Columbus Hockey
By David McDevitt
Greetings loyal readers! It’s been a few months since my last blog post, but my supervisor Kieran is still pushing me to new heights of archival learning, and the most recent iteration of these efforts came in the form of a collections table. For the uninitiated, that’s when a curator or archivist sets up a temporary mini-exhibit in a museum and displays interesting items from the collections. Museum patrons are free to walk over, look at the items, and ask questions.
For the topic of my collections table I chose to examine a series of minor league hockey teams based out of Columbus in the 1960’s and 70’s. I selected this because 1) the Ohio History Connection had enough relevant material to set a reasonably compelling table, and 2) I’ve been really into hockey lately, especially with the NHL playoffs under way (go Flames!!).
The first of these teams was the Columbus Checkers, founded as an expansion team in 1966 as part of the International Hockey League (IHL). The Checkers (and their IHL successors) played their home games at the Ohio Expo Fairgrounds Coliseum, just a hop and a skip away from the Ohio History Center you know and love.
Unfortunately, following the 1969-70 season, the Checkers shut down operations after just four years, likely due to poor fan attendance.[1]
The materials I exhibited for the Checkers were a series of newspaper clippings complete with pictures relating to the Checkers, as well as a hockey puck with the team logo on the face. In addition to those items, we at the OHC have several quality color slides of the Checkers. Unfortunately, because of their small size they weren’t well suited for exhibition at the collections table and I had to leave them behind.
Following the Checkers’ untimely exit, Columbus went without a professional hockey team for a year. That ended when Charlie Finley, the owner of the NHL California Golden Seals and MLB Oakland Athletics, bought the IHL rights to a team in Columbus, naming it (also) the Golden Seals. After just two seasons of play, the Columbus Golden Seals were sold to a new owner, who renamed his team the Owls. Sadly, we have very few items related to the Golden Seals here at the OHC, although we do have a Seals game puck that was caught by a fan during a game!
The Owls played four more years in Columbus before relocating to Dayton after the 1976-77 season, a result of financial difficulties, poor attendance, and scheduling conflicts at the Fairgrounds Coliseum.[2] Neither the Checkers, Golden Seals, nor the Owls ever met with significant on-ice success while playing in Columbus, although the Owls did come within one game of winning the IHL championship a few years after leaving Columbus.

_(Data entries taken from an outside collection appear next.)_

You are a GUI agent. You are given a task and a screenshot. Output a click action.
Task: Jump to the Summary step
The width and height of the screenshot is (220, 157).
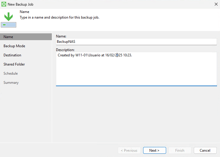[11, 83]
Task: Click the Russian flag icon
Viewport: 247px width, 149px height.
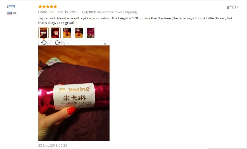Action: click(x=9, y=13)
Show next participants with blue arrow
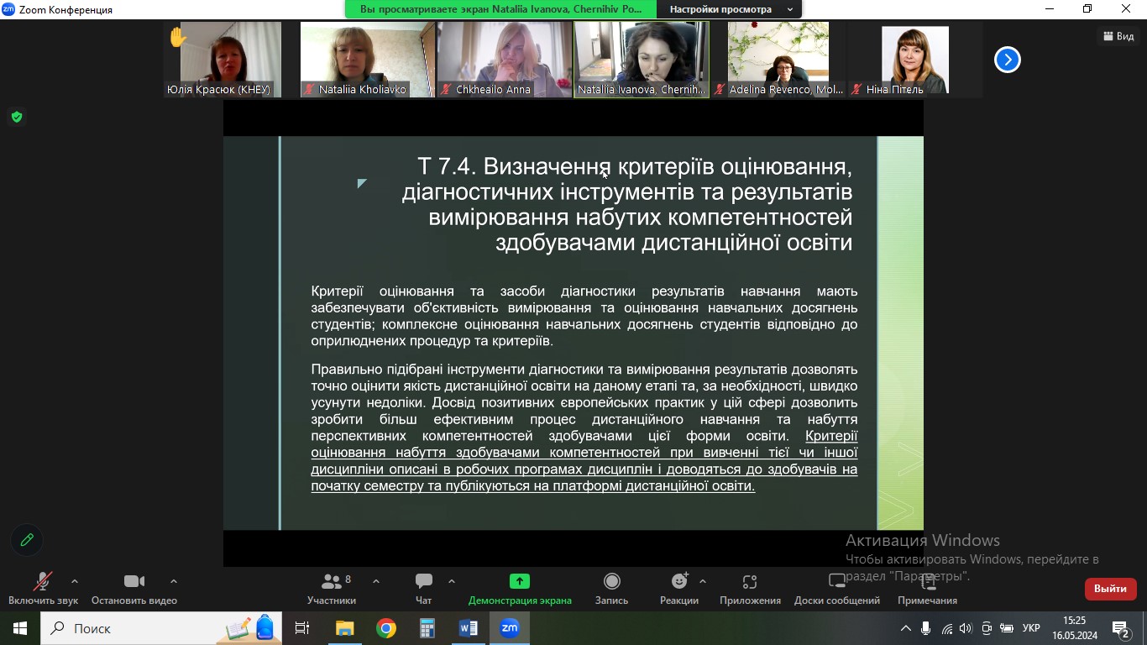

Regarding the Owls’ representation at the collections table, I had a series of large images from what I believe was a preseason home game against an unknown visiting team; the photos themselves were originally from the Ohio AFL-CIO News-Tribune.
While presenting my collections table, visitors looking at the pictures frequently commented on the depicted players’ lack of helmets, an unthinkable practice in modern hockey. It took the 1968 on-ice death via head injury of Bill Masterson, an NHL player, to start the shift towards widespread helmet wearing. In spite of that event, helmets were still somewhat slow to catch on, and weren’t mandatory in the NHL until 1979. With that in mind, it’s not surprising to see Columbus’ players skating around without head protection as seen in many of the images we have in our collections.

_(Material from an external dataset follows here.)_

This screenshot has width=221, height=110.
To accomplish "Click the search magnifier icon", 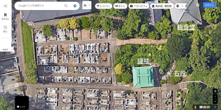I will click(66, 6).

While researching this topic, I came across a fun fact! It turns out Don Hay, a former head coach of my favorite NHL team, the Calgary Flames, played for the Owls in 1974-75. He was the Flames’ head coach for less than a full season before being fired, but I still think that’s pretty neat![3] And here’s another fun fact: the Calgary Flames started out as the Atlanta Flames before they moved to Calgary in 1980. The Atlanta Flames got their name because of the burning of Atlanta during the Civil War, an act carried out under the supervision of Gen. William Tecumseh Sherman of Lancaster, Ohio. Now that’s what I call an Ohio History Connection!